To put numbers in scale, I will use estimates. An $800,000,000 20 year bond paying 4.5% interest will incur an annual debt service of $61,500,000.  Based upon the 2013 CAFR (Comprehensive Annual Financial Report), total revenue for the Waste Water Fund was $30,000,000. Water rates will have to triple in time to cover the projected debt service. The Water Fund needs the outflow from the Waste Water Facility to generate GREAT Water. City Staff at this time, has no plans to bill the Water Fund for the feeder stock coming from the Waste Water Fund, the theory being that the water was going to be dumped into the ocean anyway. Bear in mind that in the 1870’s the black gooey tar-like liquid being found in the coal field of Pennsylvania had no economic value either. The Water Fund should pay the Waste Water Fund for the feeder stock. Such payments could increase revenue, lowering the amount rates would have to increase. (Editor’s note: Wouldn’t this just increase water liabilities and decrease wastewater liabilities? Net effect is zero, but it would more properly allocate money.)

The 2013 CAFR shows that the revenue for the Water Fund for services was $50,000,000. The debt service for the Water Fund was $14,000,000.00. A large portion of the debt service is to pay for the GREAT Program. The current capacity of the GREAT Program is 7,000 acre feet of water per year. The planned capacity for the facility is 28,000 acre feet of water per year. If one were to include a sinking fund of $240,000,000 to replace capital improvements, which currently does not exist, I estimate that at 7,000 acre feet capacity (one skid), that GREAT Water costs $3,200 per acre foot. In 2012, I projected that the city would approve in 2013 Phase 2 (2nd skid) of production of the GREAT Program and a $50,000,000 bond would be issued. I also projected in 2012 that the city would issue in 2015 a third bond of $80,000,000 (rising construction costs) for Phase 3 (3rd skid) of production. My projections did not matrialize. I still project that with economics of scale; the completion of Phase 3 of the GREAT Program, the cost per acre foot would drop below $1,200 per acre foot.

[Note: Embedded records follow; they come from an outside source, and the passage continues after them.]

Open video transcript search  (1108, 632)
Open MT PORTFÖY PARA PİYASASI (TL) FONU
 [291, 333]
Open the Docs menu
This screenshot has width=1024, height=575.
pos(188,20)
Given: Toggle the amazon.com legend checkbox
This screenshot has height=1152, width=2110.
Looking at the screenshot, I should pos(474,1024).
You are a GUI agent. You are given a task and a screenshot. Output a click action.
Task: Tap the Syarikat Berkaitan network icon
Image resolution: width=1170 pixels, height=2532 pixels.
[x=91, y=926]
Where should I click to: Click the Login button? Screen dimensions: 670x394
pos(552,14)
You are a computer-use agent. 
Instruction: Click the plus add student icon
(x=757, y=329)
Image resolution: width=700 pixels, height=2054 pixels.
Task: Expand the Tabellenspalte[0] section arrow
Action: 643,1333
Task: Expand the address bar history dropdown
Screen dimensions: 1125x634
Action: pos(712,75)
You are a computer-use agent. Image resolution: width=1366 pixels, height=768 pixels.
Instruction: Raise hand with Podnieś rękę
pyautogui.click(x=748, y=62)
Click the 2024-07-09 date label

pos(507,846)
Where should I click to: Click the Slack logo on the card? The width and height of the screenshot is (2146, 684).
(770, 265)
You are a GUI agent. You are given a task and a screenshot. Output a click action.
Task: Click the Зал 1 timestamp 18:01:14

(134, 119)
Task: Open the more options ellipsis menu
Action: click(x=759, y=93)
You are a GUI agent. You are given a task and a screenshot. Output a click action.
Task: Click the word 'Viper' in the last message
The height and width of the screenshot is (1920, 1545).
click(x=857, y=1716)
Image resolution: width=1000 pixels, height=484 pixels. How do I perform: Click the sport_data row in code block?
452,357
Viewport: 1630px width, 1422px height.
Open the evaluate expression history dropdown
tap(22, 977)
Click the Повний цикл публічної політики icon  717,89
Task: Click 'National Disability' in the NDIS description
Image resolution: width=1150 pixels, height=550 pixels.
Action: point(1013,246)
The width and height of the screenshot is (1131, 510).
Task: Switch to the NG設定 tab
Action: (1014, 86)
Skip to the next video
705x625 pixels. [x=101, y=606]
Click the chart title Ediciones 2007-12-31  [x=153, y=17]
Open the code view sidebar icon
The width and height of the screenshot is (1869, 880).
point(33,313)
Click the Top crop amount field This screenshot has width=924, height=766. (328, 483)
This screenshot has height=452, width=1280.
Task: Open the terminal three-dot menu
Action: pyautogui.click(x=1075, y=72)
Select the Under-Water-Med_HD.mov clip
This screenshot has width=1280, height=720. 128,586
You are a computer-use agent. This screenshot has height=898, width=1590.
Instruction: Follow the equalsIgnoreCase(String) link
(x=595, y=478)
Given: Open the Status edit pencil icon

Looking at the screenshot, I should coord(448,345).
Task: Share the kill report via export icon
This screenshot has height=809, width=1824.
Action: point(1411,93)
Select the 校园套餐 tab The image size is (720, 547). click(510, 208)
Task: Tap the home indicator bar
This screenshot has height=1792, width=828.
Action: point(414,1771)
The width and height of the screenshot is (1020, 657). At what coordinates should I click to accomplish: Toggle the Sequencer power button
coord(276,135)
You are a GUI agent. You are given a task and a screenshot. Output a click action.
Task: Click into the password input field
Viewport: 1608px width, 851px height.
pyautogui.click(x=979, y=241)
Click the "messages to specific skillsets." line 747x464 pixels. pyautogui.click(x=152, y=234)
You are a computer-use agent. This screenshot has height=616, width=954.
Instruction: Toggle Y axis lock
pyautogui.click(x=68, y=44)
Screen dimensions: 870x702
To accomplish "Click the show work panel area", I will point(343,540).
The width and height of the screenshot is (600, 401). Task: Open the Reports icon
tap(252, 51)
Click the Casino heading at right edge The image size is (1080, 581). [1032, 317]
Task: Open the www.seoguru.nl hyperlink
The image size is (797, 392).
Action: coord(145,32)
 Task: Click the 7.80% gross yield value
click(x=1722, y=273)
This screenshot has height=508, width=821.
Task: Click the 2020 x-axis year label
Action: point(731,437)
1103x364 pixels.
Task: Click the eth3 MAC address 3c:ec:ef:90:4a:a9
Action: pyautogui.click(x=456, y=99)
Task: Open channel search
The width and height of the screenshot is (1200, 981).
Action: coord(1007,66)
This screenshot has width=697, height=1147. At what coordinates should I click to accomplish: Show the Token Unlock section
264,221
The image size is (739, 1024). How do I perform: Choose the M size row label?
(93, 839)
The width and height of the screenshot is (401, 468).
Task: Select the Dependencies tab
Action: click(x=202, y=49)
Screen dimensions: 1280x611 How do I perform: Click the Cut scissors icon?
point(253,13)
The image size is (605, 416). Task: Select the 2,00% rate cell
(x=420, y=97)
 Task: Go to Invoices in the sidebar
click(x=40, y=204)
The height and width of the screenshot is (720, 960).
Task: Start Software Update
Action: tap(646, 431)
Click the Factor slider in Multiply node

The fee for water service has 2 components, a meter fee and a fee for usage; a fixed cost and a variable cost. As less water is being used, the unit cost of water goes up. It is estimated that the average single family home uses 10 to 15 HCFs (hundred cubic feet) per month. I use about 10 HCFs per month and currently pay over $2,000 per acre foot of water. If I were to use more water, my cost per acre foot of water would drop. As the residents conserve water, less revenue is generated. Debt service does not go away. Water fees will have to go up to cover debt service as less revenue is coming in. The GREAT Program also has a fixed cost, mostly debt service, depreciation and sinking costs. The variable cost of GGEAT Water would include, feeder stock, chemicals, and power. As more GREAT Water is sold, the fixed cost is spread over a larger base, lowering the cost per acre foot of water.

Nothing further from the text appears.